*** DATA SHOWN Section Begins ***

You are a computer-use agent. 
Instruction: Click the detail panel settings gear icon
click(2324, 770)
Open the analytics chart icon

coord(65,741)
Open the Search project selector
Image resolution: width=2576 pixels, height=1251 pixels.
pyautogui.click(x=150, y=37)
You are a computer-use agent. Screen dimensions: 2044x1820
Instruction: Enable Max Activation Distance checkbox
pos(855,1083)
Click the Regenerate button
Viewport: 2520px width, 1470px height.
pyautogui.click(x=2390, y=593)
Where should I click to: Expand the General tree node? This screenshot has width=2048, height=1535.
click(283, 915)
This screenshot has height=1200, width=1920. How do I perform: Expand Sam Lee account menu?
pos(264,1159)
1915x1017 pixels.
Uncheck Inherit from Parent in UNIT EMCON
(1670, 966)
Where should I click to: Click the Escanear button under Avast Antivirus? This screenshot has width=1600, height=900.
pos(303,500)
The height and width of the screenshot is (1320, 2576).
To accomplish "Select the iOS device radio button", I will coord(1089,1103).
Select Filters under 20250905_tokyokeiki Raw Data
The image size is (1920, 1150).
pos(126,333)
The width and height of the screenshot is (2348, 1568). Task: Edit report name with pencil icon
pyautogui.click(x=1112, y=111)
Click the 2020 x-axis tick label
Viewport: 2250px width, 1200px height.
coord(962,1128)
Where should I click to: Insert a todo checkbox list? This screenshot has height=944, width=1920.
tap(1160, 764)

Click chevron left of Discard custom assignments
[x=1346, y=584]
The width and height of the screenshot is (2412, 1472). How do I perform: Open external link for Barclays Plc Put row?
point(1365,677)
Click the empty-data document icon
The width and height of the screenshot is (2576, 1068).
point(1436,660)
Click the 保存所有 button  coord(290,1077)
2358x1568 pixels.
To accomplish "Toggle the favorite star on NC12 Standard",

*** DATA SHOWN Section Ends ***

GOAL OF THE EXERCISE:
Only the lines from the line with "This screenshot has height=1200, width=1920." to the final line of the entries are to be returned, each exactly as written, both ends included.

YOUR SOLUTION:
This screenshot has height=1200, width=1920. How do I perform: Expand Sam Lee account menu?
pos(264,1159)
1915x1017 pixels.
Uncheck Inherit from Parent in UNIT EMCON
(1670, 966)
Where should I click to: Click the Escanear button under Avast Antivirus? This screenshot has width=1600, height=900.
pos(303,500)
The height and width of the screenshot is (1320, 2576).
To accomplish "Select the iOS device radio button", I will coord(1089,1103).
Select Filters under 20250905_tokyokeiki Raw Data
The image size is (1920, 1150).
pos(126,333)
The width and height of the screenshot is (2348, 1568). Task: Edit report name with pencil icon
pyautogui.click(x=1112, y=111)
Click the 2020 x-axis tick label
Viewport: 2250px width, 1200px height.
coord(962,1128)
Where should I click to: Insert a todo checkbox list? This screenshot has height=944, width=1920.
tap(1160, 764)

Click chevron left of Discard custom assignments
[x=1346, y=584]
The width and height of the screenshot is (2412, 1472). How do I perform: Open external link for Barclays Plc Put row?
point(1365,677)
Click the empty-data document icon
The width and height of the screenshot is (2576, 1068).
point(1436,660)
Click the 保存所有 button  coord(290,1077)
2358x1568 pixels.
To accomplish "Toggle the favorite star on NC12 Standard",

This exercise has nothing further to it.